▶ **EXERCISE REQUIREMENTS**: If a line in the entries below includes "agent", show that line.
BEGIN INPUT
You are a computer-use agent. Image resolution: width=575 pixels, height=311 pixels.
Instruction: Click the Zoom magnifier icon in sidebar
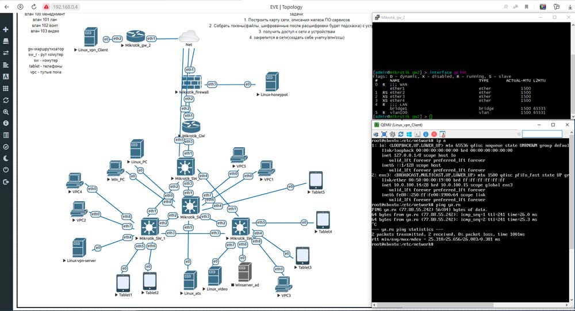coord(6,112)
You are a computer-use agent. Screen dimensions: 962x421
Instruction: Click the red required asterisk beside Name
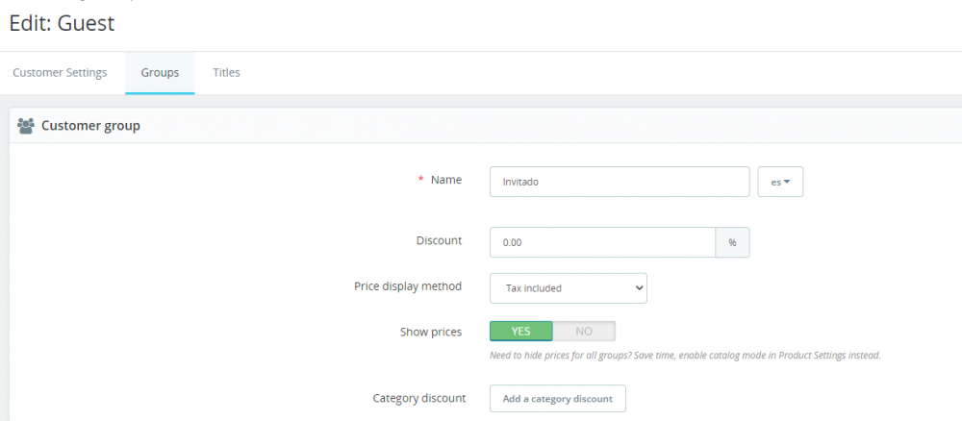(x=420, y=180)
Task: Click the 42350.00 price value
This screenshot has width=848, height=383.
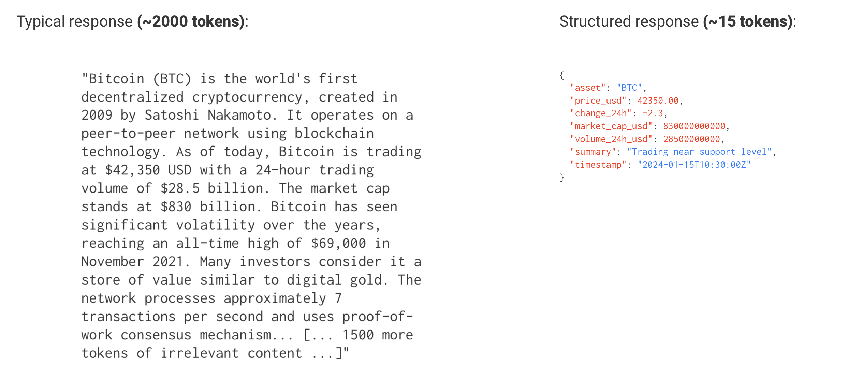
END INPUT
▶ **ANSWER SECTION**:
You are a computer-use agent. Image resolution: width=575 pixels, height=311 pixels.
You are a computer-use agent. Screen dimensions: 962x421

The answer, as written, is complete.